When I was six years old, my parents began building a house on a tiny island called a “hammock.” We lived on Wilmingon Island at the time, in a ranch-style house in a small subdivision. Wilmington Island had several neighborhoods, but it was pretty far out in the boonies at the time — 10 minutes outside of Savannah, Georgia. Cable TV wasn’t wired out to the island, and we couldn’t even get pizza delivered.
The house my parents were building was even further out of Savannah, near Tybee Island. Unlike pizza-free Wilmington, Tybee was an incorporated town. There were restaurants and the elementary school where my brother and I were bussed every day: across the bridge by Williams Seafood, along the eight-mile causeway through wide expanses of marsh, and across another bridge that shrimp boats docked beneath. We could see the Tybee lighthouse, the Savannah River, and the Atlantic ocean from the second bridge.
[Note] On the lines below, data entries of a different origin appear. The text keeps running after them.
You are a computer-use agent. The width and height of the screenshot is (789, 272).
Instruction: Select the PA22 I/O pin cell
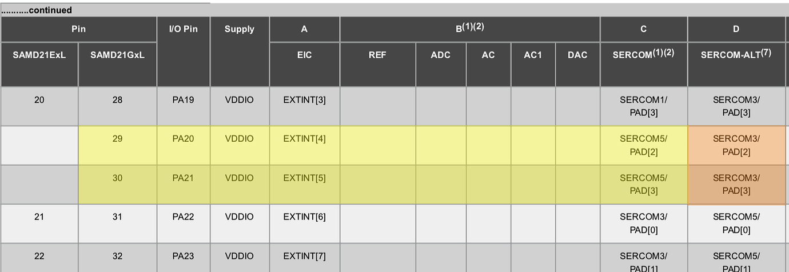click(x=183, y=217)
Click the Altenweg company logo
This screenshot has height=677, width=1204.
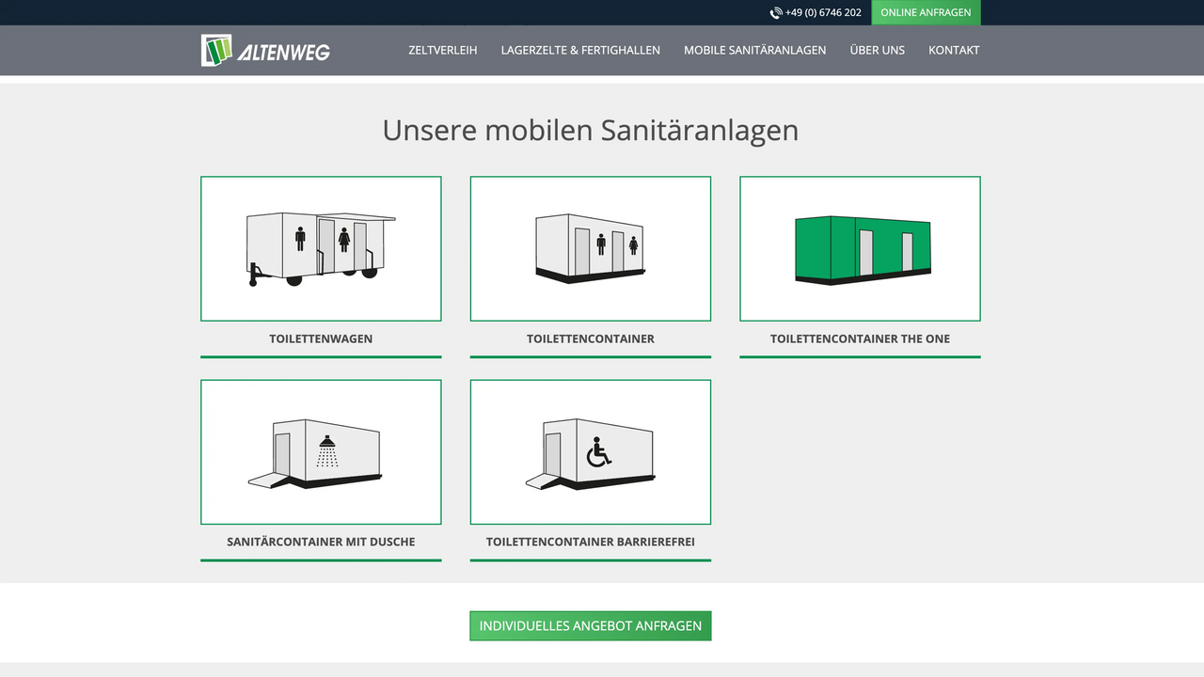click(x=264, y=50)
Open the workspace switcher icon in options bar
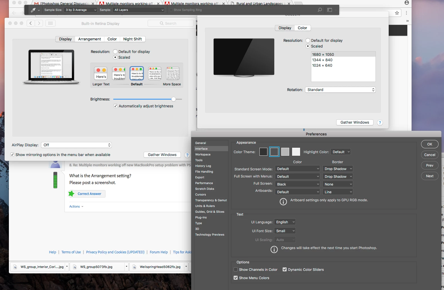This screenshot has width=444, height=290. coord(330,10)
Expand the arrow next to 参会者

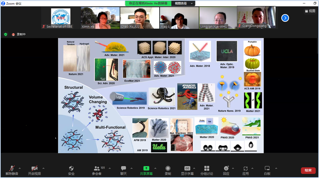point(110,168)
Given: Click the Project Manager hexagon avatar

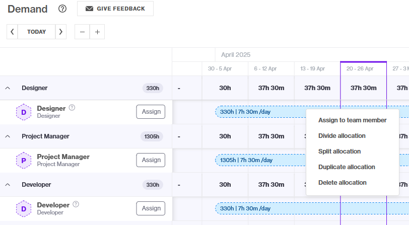Looking at the screenshot, I should point(24,161).
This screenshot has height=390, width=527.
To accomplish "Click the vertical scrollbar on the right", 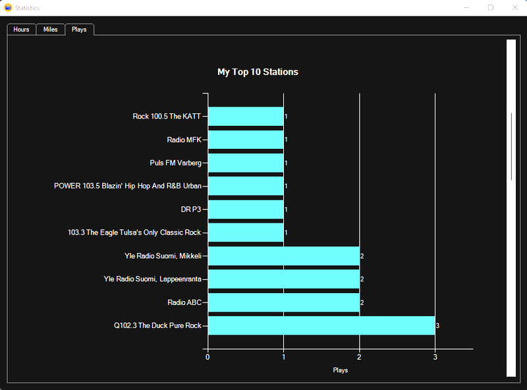I will click(511, 146).
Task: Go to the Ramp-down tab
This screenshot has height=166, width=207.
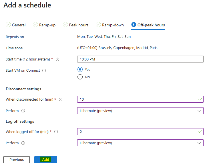Action: [x=110, y=25]
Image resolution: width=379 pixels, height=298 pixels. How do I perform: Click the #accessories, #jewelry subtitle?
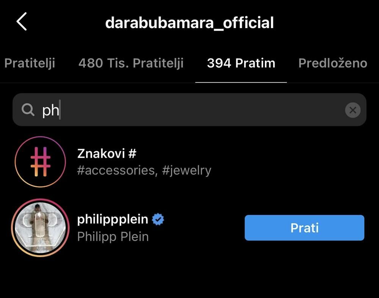click(144, 170)
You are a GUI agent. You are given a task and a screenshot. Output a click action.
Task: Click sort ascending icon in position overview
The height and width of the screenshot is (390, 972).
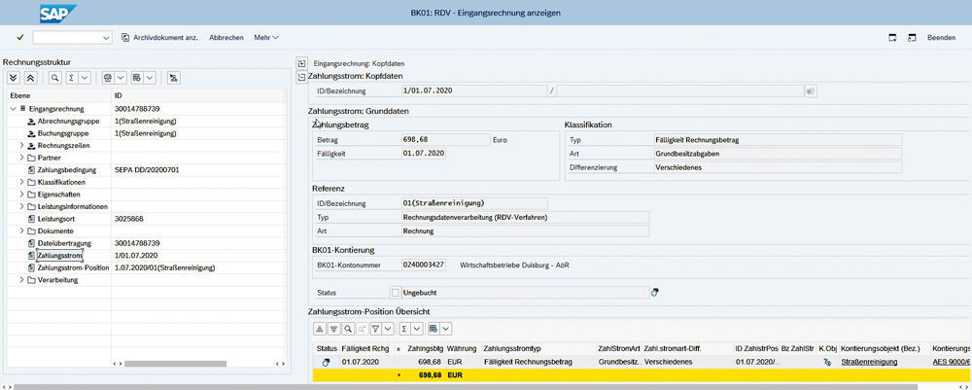(320, 328)
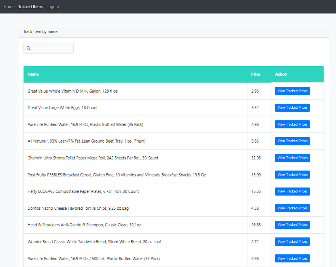Click the Action column header
Image resolution: width=336 pixels, height=267 pixels.
click(x=281, y=74)
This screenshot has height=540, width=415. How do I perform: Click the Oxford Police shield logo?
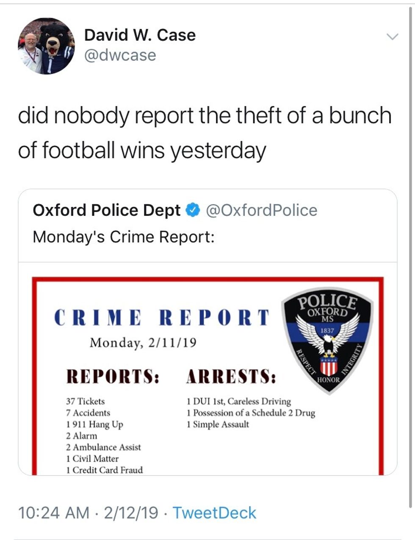[x=327, y=342]

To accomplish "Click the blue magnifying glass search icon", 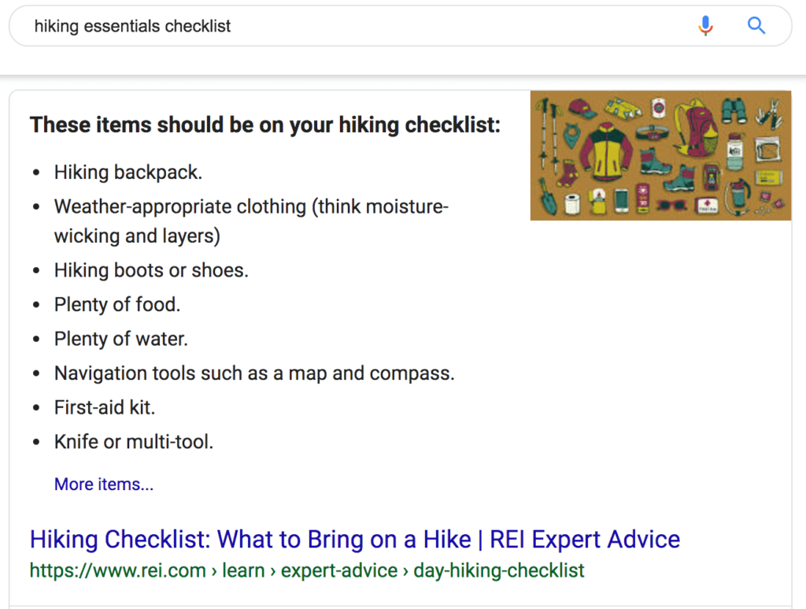I will coord(756,25).
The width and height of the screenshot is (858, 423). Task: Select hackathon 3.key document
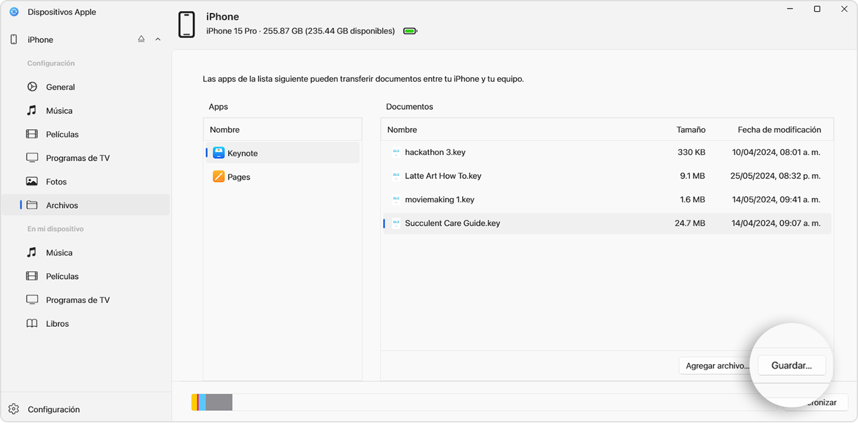(435, 152)
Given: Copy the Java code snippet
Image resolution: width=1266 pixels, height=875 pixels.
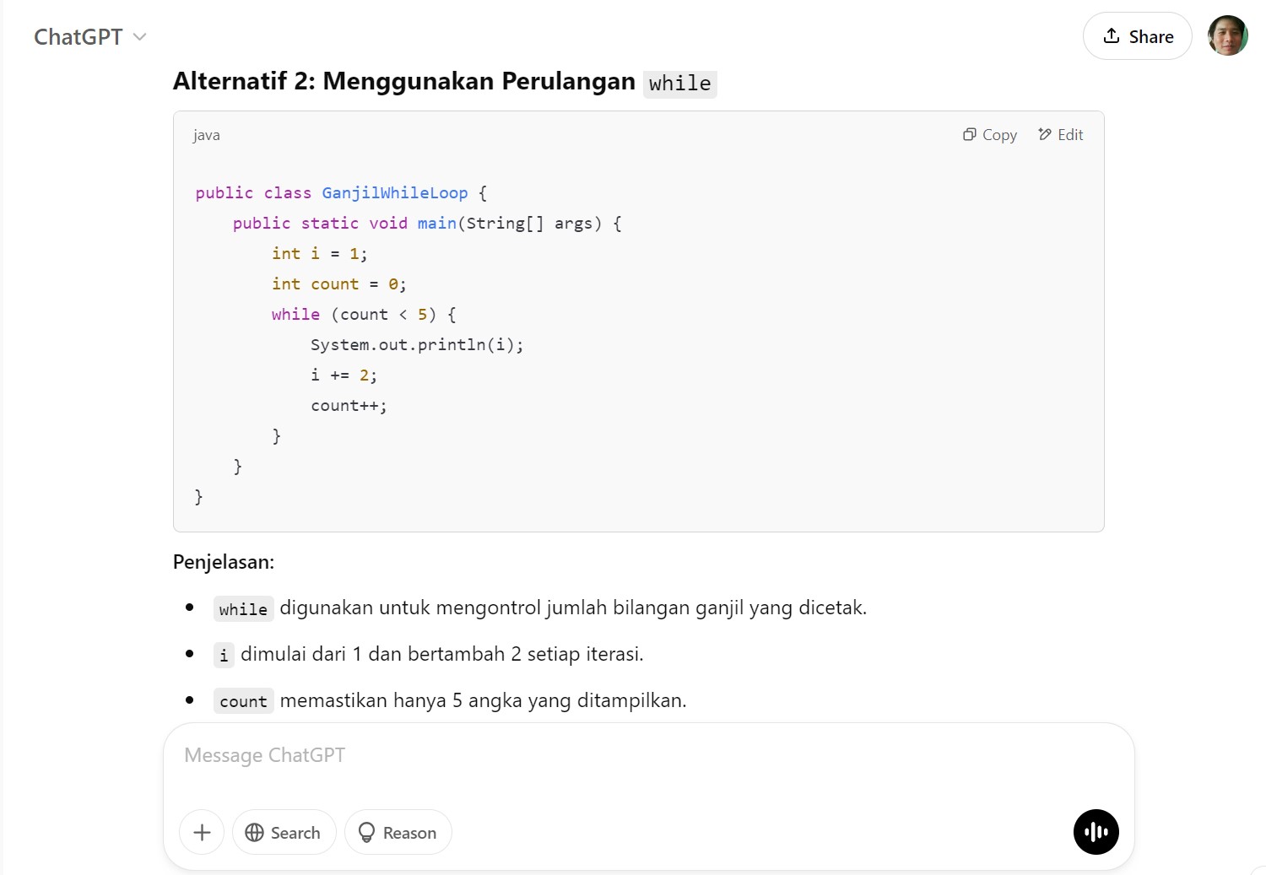Looking at the screenshot, I should point(989,134).
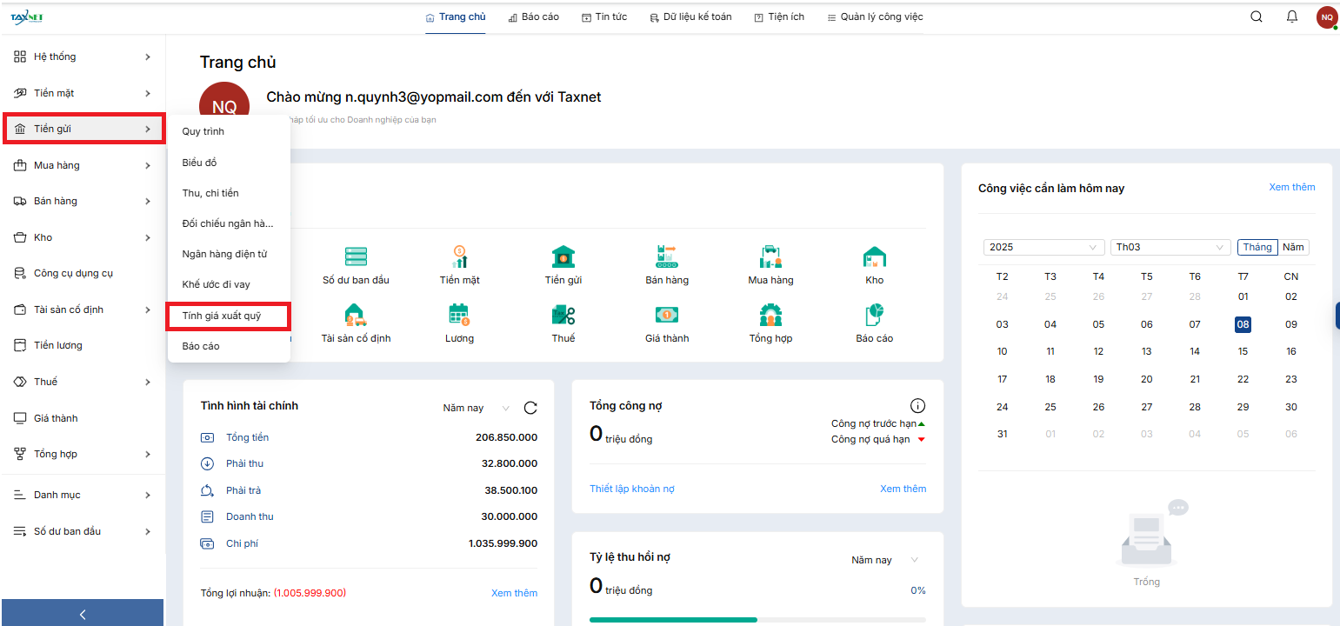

When the house was under construction, the neigborhood consisted of two dirt roads and a handful of houses, all with waterfront access. The island is a narrow finger of land, surrounded by tidal rivers and creeks: salt marsh in the west, and the wide Back River then the ocean to the east. There was a small bridge to the island, then a rutted dirt road. We’d take a right turn after the bridge, and down the dusty road on the left, we saw the smooth concrete slab of our house’s foundation, and the yellow lumber framework that would become the kitchen, the living room, our bedrooms.
The place was littered with nails and steel and all sorts of sharp objects. My brother and I didn’t care. There was nothing more exciting in our childhood lives than exploring our house-in-progress. Our parents often took us out there in the evenings, after school. Every time we visited there were new parts: the framing, then plywood walls, then bathtubs and drywall and windows and doors.
The best part was the smell: salt marsh mixed with the scent of freshly cut lumber. Brined air laden with the woody fragrance of sawdust. The scent was of newness and nature, of shelter, of creation.
Whenever I smell lumber, whether at Home Depot or on a sidewalk next to a building-in-progress, it takes me back. Back to the construction site of my childhood home, where I’d inhale deeply to take it all in: the salt air, the sawdust, home.